As of March 31, 2013, the Company had 4,211,229 outstanding warrants to purchase shares of the Company’s common stock that qualified for derivative liability treatment. The recorded fair market value of those warrants at March 31, 2013 was approximately $2,794,000. During the three months ended March 31, 2013, 1,000,000 warrants qualifying for derivative liability treatment were cashless exercised resulting in the issuance of 553,304 shares of common stock with an aggregate fair value of $626,000.
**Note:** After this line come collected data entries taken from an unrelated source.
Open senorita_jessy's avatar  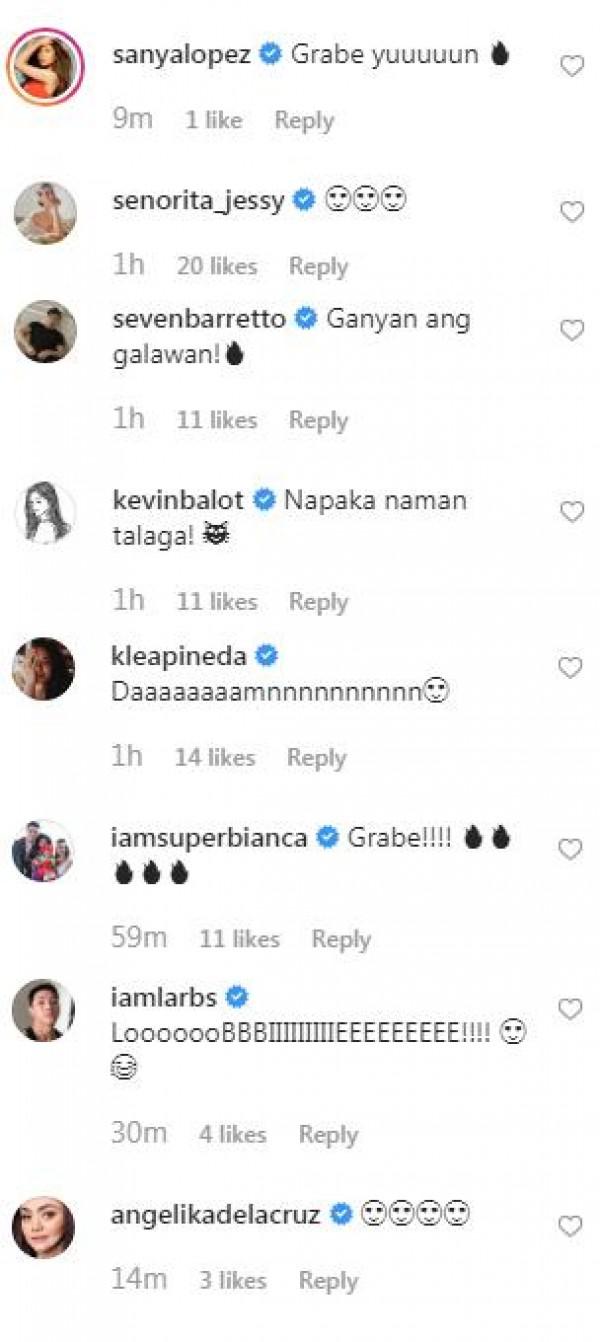tap(45, 213)
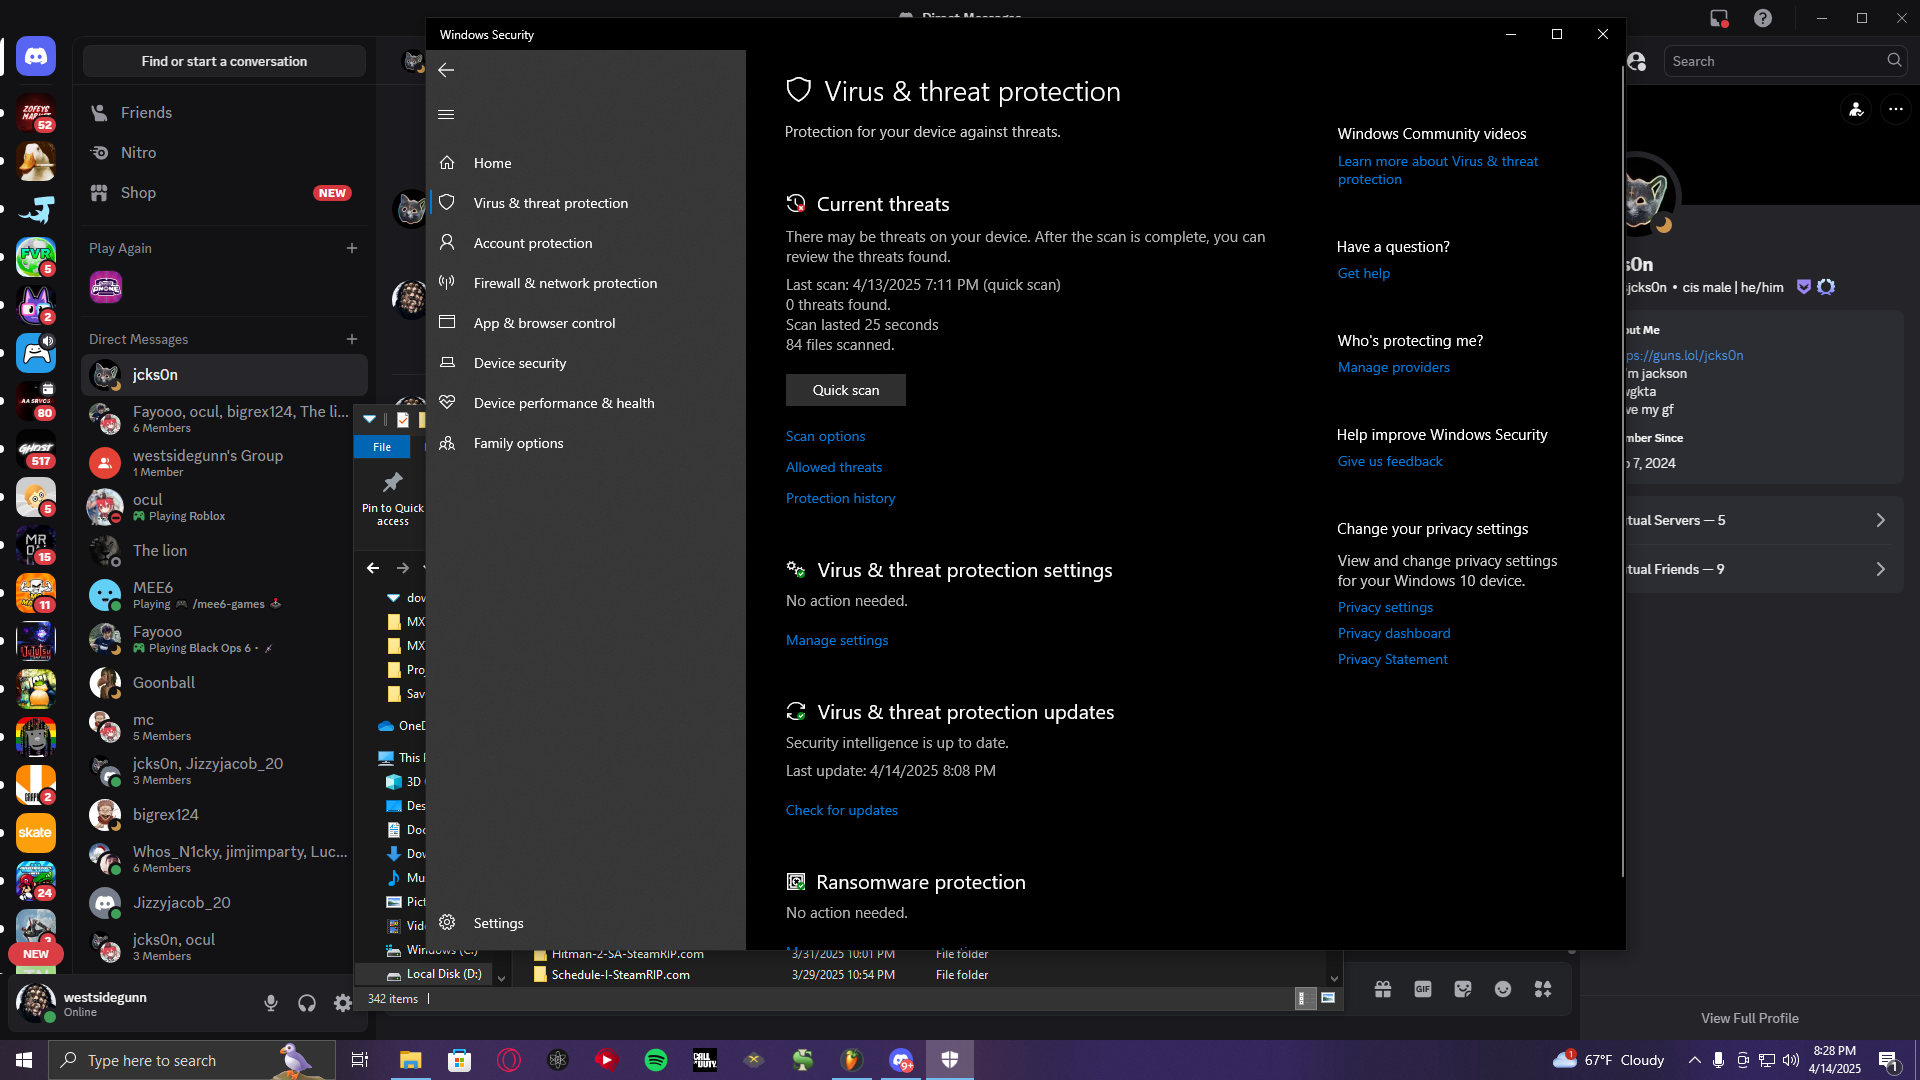Create a new direct message plus icon
The height and width of the screenshot is (1080, 1920).
(x=352, y=339)
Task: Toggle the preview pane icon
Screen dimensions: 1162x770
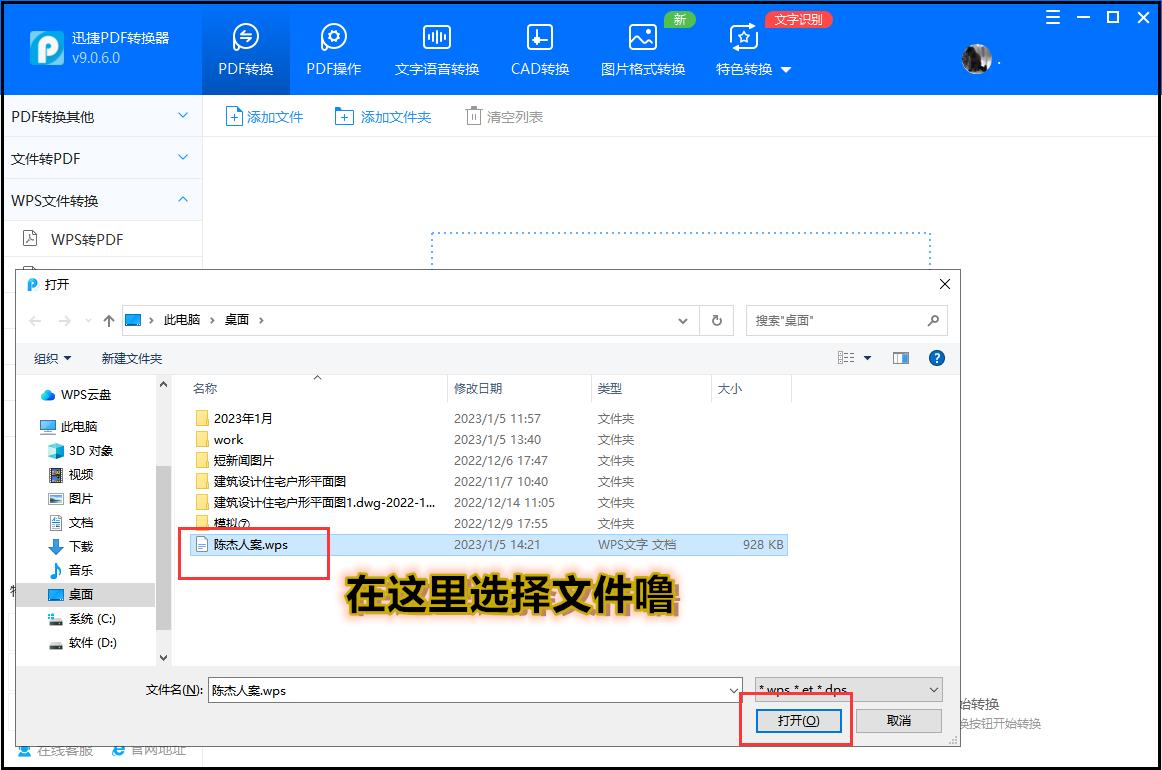Action: (x=901, y=357)
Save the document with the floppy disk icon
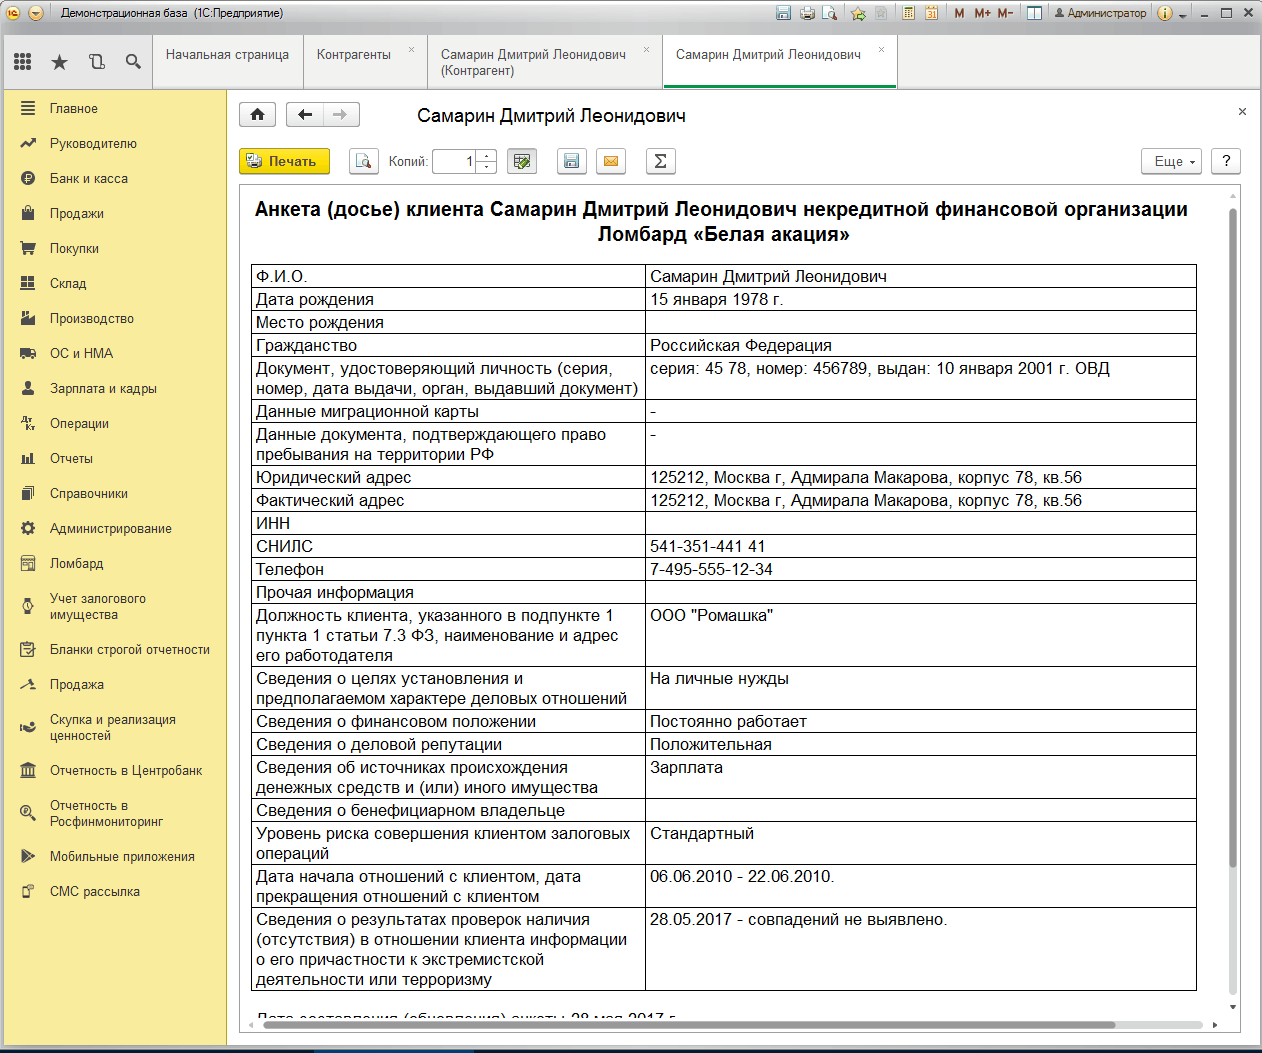This screenshot has height=1053, width=1262. 571,161

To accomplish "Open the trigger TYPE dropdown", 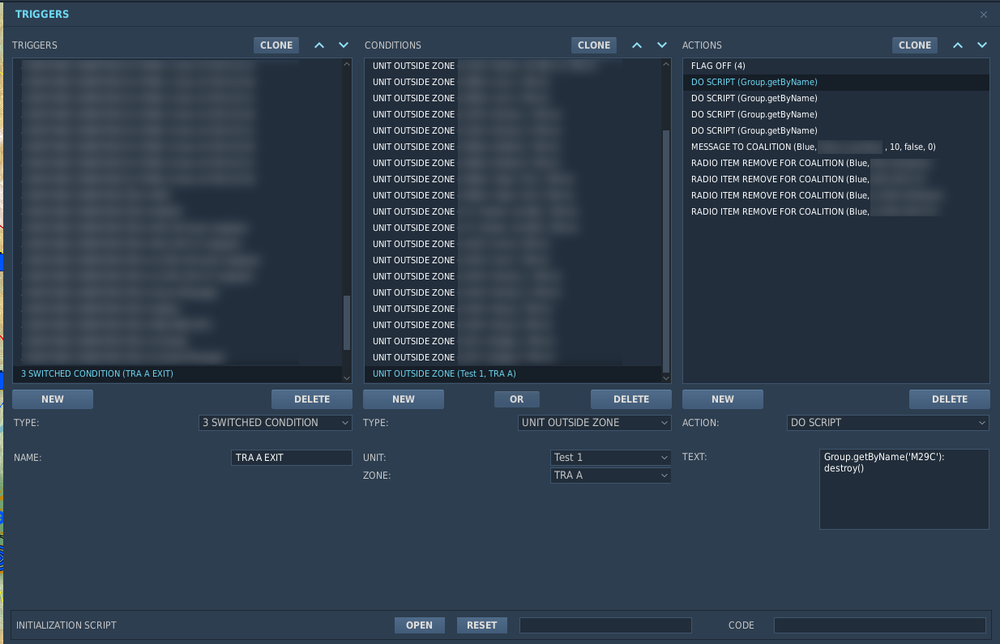I will point(275,422).
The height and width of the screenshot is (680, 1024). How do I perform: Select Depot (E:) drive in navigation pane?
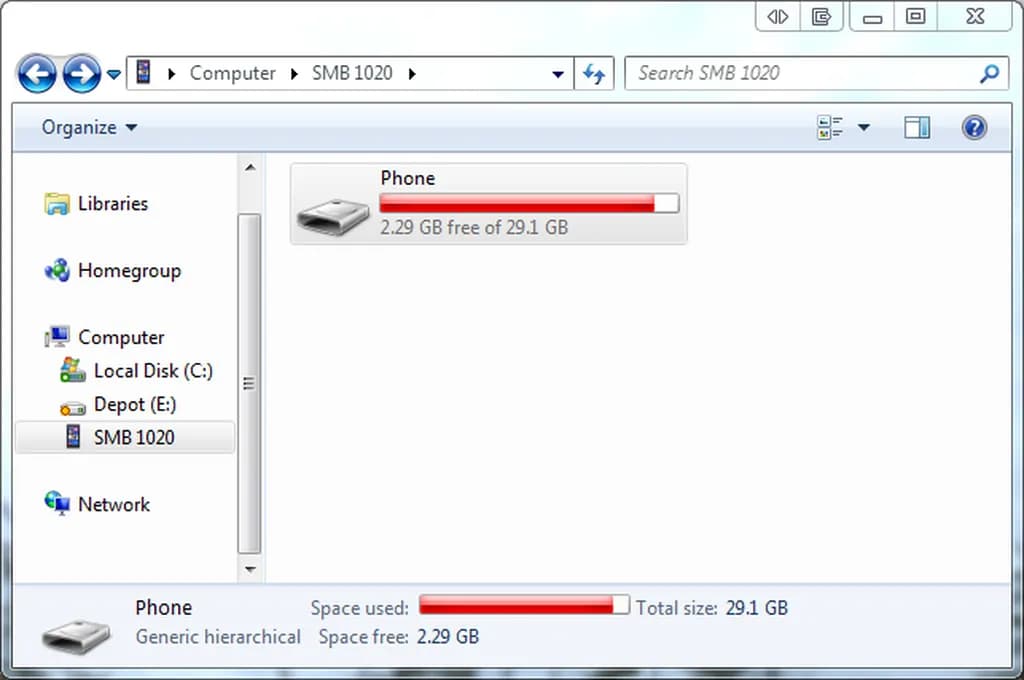pos(135,404)
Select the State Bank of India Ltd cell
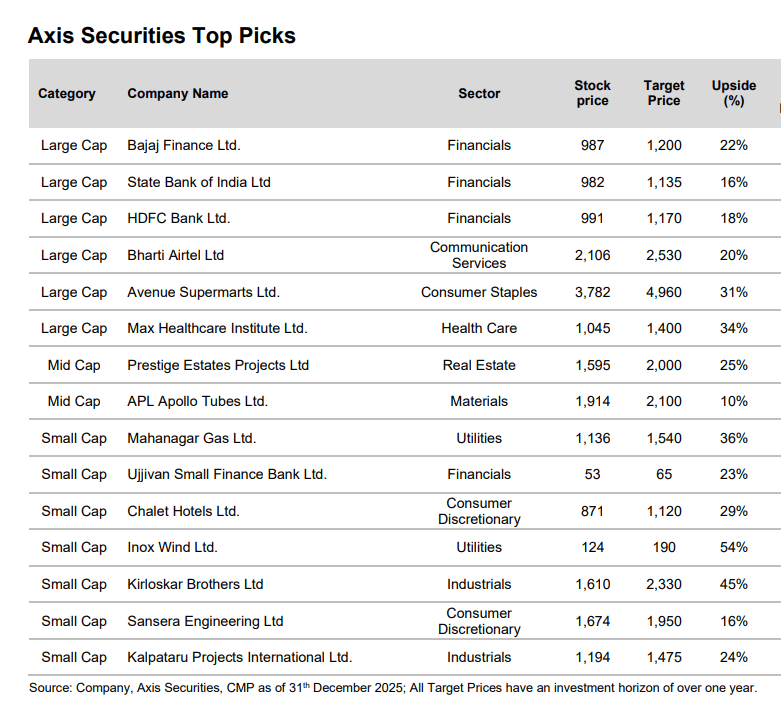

The Company accounts for its derivative instruments under the provisions of ASC 815, “Derivatives and Hedging-Contracts in Entity’s Own Equity-Scope and Scope Exceptions”. Under the provisions of ASC 815, the anti-dilution and cash settlement provisions in certain warrants (collectively the “Derivative Liabilities”) qualify as derivative instruments.

 

The Company is required to mark-to-market, at the end of each reporting period, the value of the Derivative Liabilities.  The Company revalues these Derivative Liabilities at the end of each reporting period by using available market information and commonly accepted valuation methodologies.  The periodic change in value of the Derivative Liabilities is recorded as either non-cash derivative income (if the value of the embedded derivative and warrants decrease) or as non-cash derivative expense (if the value of the embedded derivative and warrants increase).  Although the values of the embedded derivative and warrants are affected by interest rates, the remaining contractual conversion period and the Company’s stock volatility, the primary cause of the change in the values of the Derivative Liabilities will be the value of the Company’s common stock.  If the stock price goes up, the value of these derivatives will generally increase and if the stock price goes down the value of these derivatives will generally decrease.

 

The Company uses a Monte-Carlo simulation methodology and the Black Scholes valuation model in the determination of the fair value of the Derivative Liabilities.  The Monte-Carlo simulation methodology is affected by the Company’s stock price as well as assumptions regarding the expected stock price volatility over the term of the Derivative Liabilities and assumptions regarding future financings. The Company utilized the services of an independent valuation firm, Vantage Point Advisors, Inc. to perform the Monte Carlo simulations.

 

The Black-Scholes valuation model is affected by the Company’s stock prices as well as assumptions regarding the expected stock price volatility of the term of the derivative liabilities in addition to interest rates and dividend yields.

 

As of December 31, 2011, the Company had approximately 18,547,500 outstanding warrants to purchase shares of the Company’s common stock that qualified for derivative liability treatment.  The recorded fair market value of those warrants at December 31, 2011 was approximately $11,824,000, which is reflected as a non-current liability in the consolidated balance sheet as of December 31, 2011.  On March 21, 2012, the Company amended 12,252,500 warrants such that these warrants no longer qualify as derivative liabilities.  The Company determined the change in fair value from the date of previous measurement (December 31, 2011) to the date of amendment (March 21, 2012) for these warrants and recorded approximately $5,110,000 in expense.  Such expense is included in Company’s consolidated statement of operations for the year ended December 31, 2012 under the caption “Change in fair value of derivative liabilities”.

 

Additionally, as a result of the agreements to amend the warrants and the warrants no longer qualifying for derivative liability treatment, the Company reclassified $13,588,000 of derivative liabilities into a component of additional paid-in capital in the Company's consolidated financial statements for the year ended December 31, 2012.

 

During the year ended December 31, 2012, 1,067,617 warrants qualifying for derivative liability treatment were cashless exercised resulting in the issuance of 636,780 shares of common stock with an aggregate fair value of approximately $708,000. Also, during the year ended December 31, 2012, 3,947 warrants qualifying for derivative liability treatment were exercised for cash proceeds of approximately $2,000 resulting in the issuance of 3,947 shares of common stock.